Lizzy opened the dishwasher and started loading it like it was her own house. “She’s nice.”

“Yeah.” Too nice.

“Looks like a keeper,” Lizzy said, rinsing a glass.

“Maybe for someone.”

“Really?” She stopped what she was doing and faced him. “So you’re not trying to keep her?”

“Hell, no.” Stephen turned to stare at her, appalled she would even think that, that anyone would think that. He’d wanted a date, a diversion. Not a— “I was just being nice, for God’s sake. Does she look like the kind of woman I’d want to spend time with? Jesus, Lizzy.”

Movement across the room caught his eye and too-sweet Hannah stood there, looking at him like he’d just slapped her across the face. Her wide eyes swung from his to Lizzy’s and back again. “I um…I was just…” Her entire being seemed to collapse like wet cotton candy.

Fuck. “Hannah—”

“I have to go.” Even as she spoke she was turning, her hair flying out around her shoulders.

Stephen wiped his hands over his face, throwing out every curse at himself he could think of. He caught up with Hannah a half second after she reached her brother, still deep in conversation with Matt.

“I’m ready to go.”

Conversation between the men ceased, her brother’s attention swinging to her. “Okay.”

Luke rose and shook Matt’s hand while Stephen stood to the side like an unnecessary extra.

Matt held out his hand to Hannah. “Glad you came.
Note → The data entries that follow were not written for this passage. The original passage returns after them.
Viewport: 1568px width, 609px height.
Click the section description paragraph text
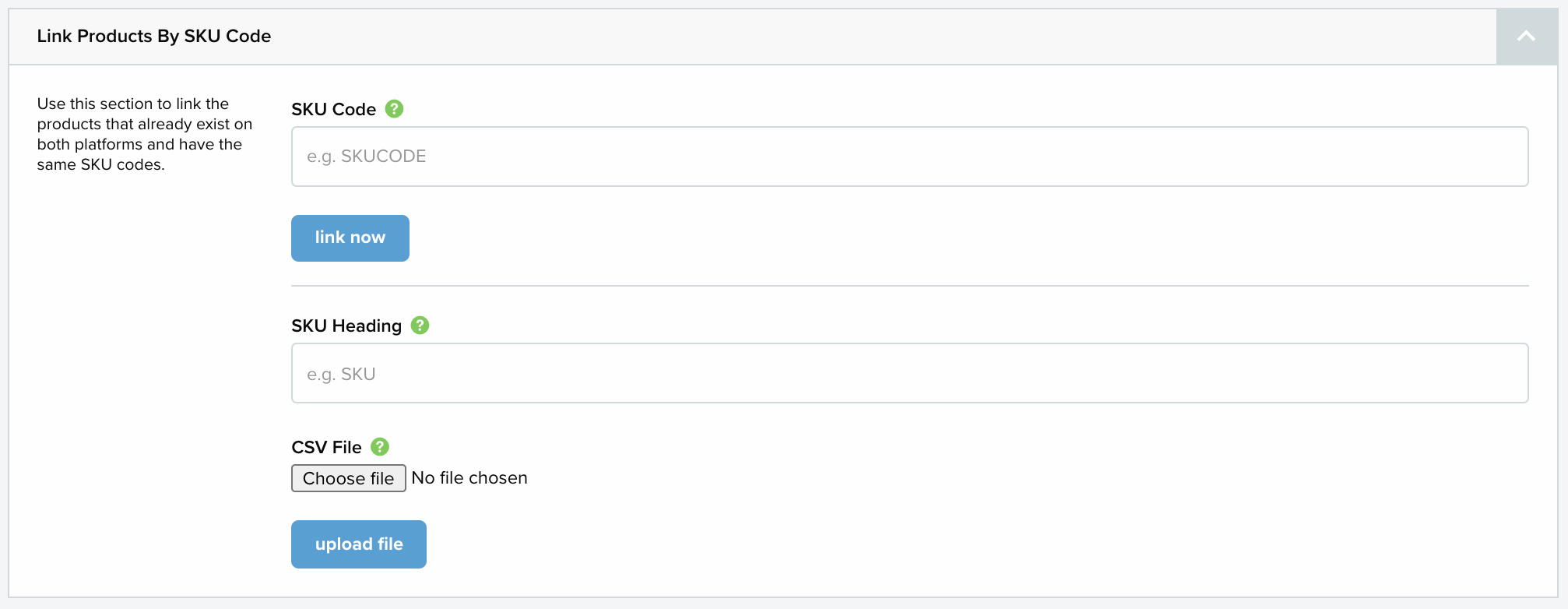pyautogui.click(x=145, y=134)
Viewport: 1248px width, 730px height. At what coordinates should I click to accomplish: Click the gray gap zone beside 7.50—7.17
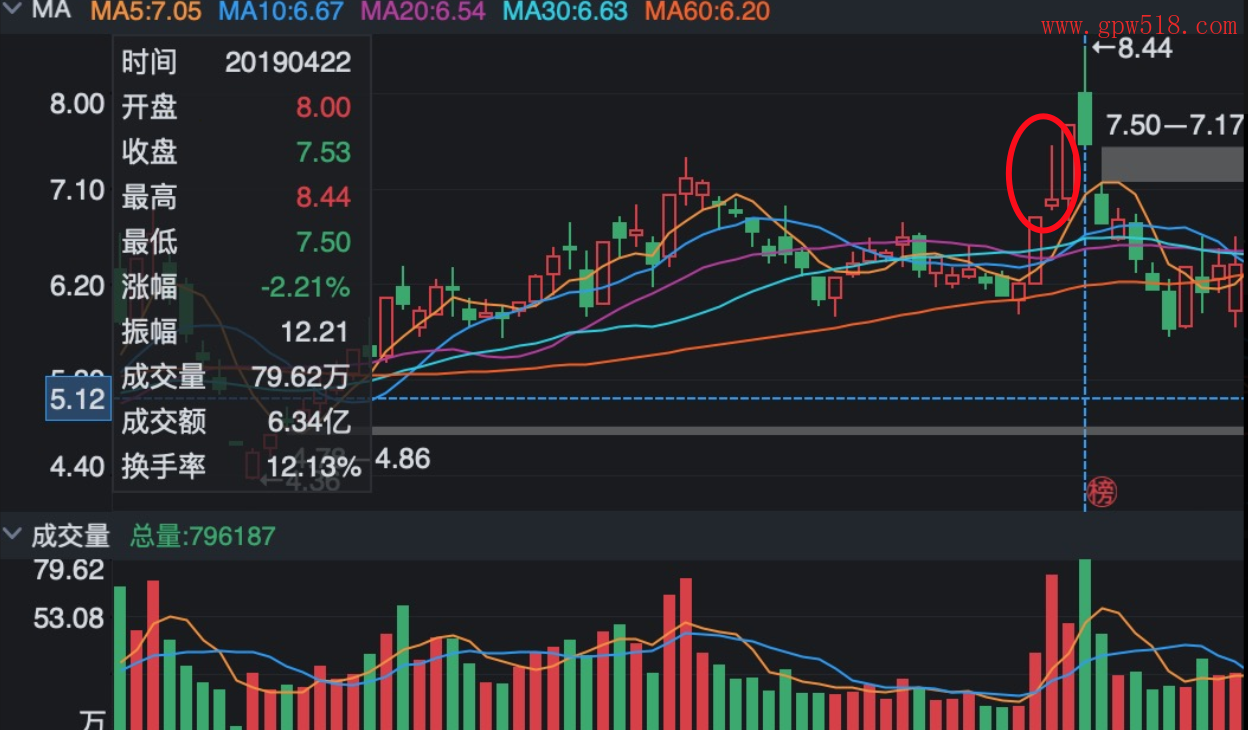(1172, 164)
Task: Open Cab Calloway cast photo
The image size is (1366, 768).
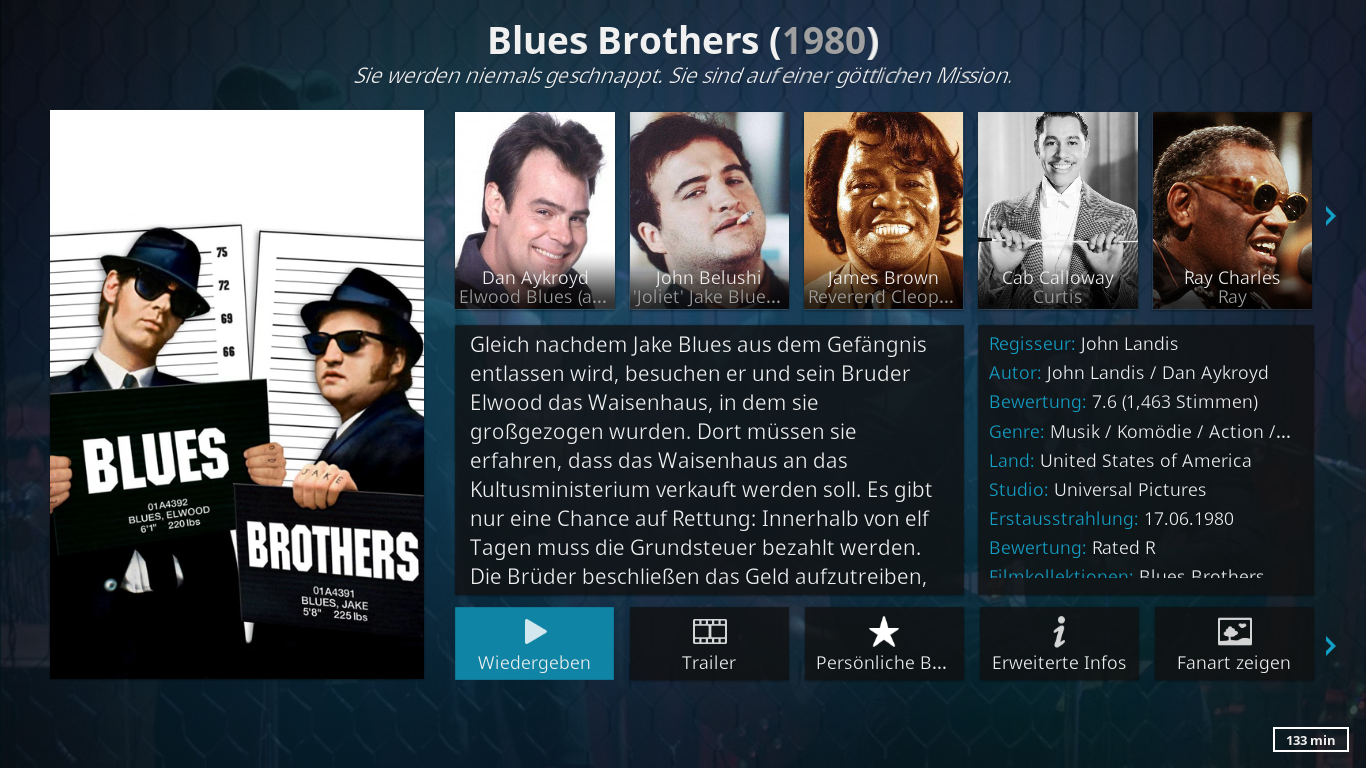Action: pos(1058,210)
And thank you for Gracie’s gift. She’ll no doubt be dreaming of horses.”

“She’s welcome anytime.”

Matt gave Stephen a curious look, as he was standing so far away from his date. Yeah, he should be right beside her, trying his damnedest to get another one.

Not going to happen.

Stephen followed the three of them to the door, an awkward few steps behind, saw Luke take her elbow, and caught his low, “What’s up?”

She shook her head. “Nothing.”

She was lying. Stephen could see that, figured her brother could too. Her smile faked and forced, not at all like the one he’d worked for last night at dinner or the one she’d given freely just an hour ago.

But he didn’t want to have to work to make her smile, or worry when she wasn’t. Didn’t want to be with someone who mattered. So he stepped up, opened the front door, and stuck out his hand to Luke. “Thanks for coming.”

Luke squeezed. The look in his eyes said he hadn’t believed his sister’s nothing answer. Stephen squeezed back, meeting the man’s strength, each sending his own message.

And Hannah walked out of the house without a word or a backward glance, clearly sending hers.

Chapter 7

Hannah stabbed at the soiled hay and hefted another load of manure into the wheelbarrow. She didn’t mind the work, it was the memory of her weekend she was trying to scoop out. Frustrated, embarrassed, and the more she fought it, the louder the replay.